Entries shown
=======

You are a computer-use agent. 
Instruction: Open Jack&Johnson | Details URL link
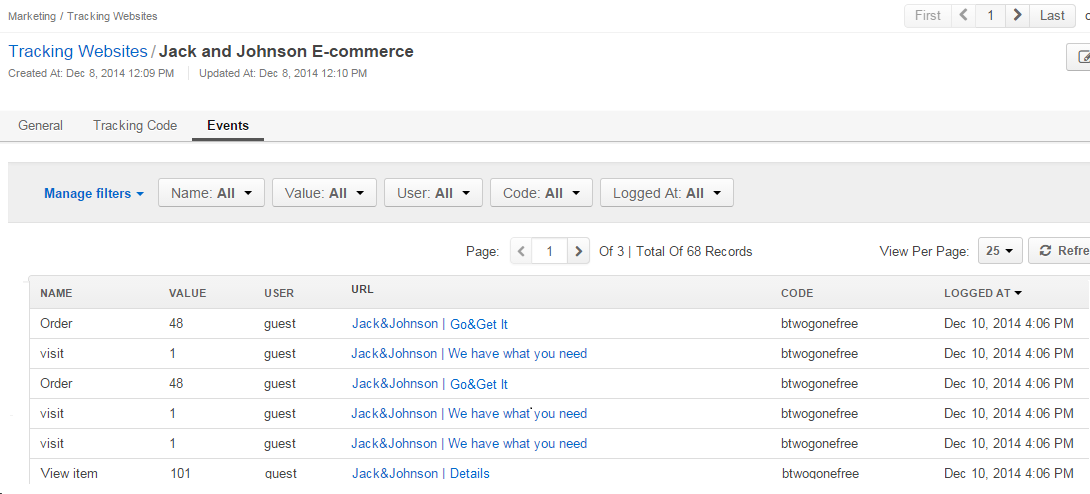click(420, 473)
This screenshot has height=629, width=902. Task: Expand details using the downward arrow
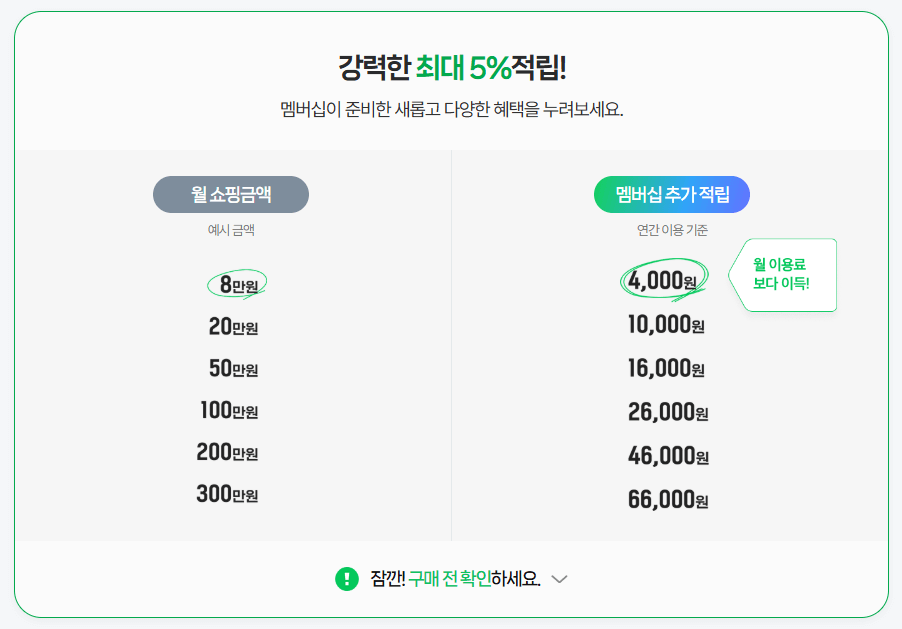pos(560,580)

=======

Exercise directions
Return the preceding entries exactly, each word as given, but leave out any picture.

Written solution
You are a computer-use agent. 
Instruction: Open Jack&Johnson | Details URL link
click(420, 473)
This screenshot has height=629, width=902. Task: Expand details using the downward arrow
pos(560,580)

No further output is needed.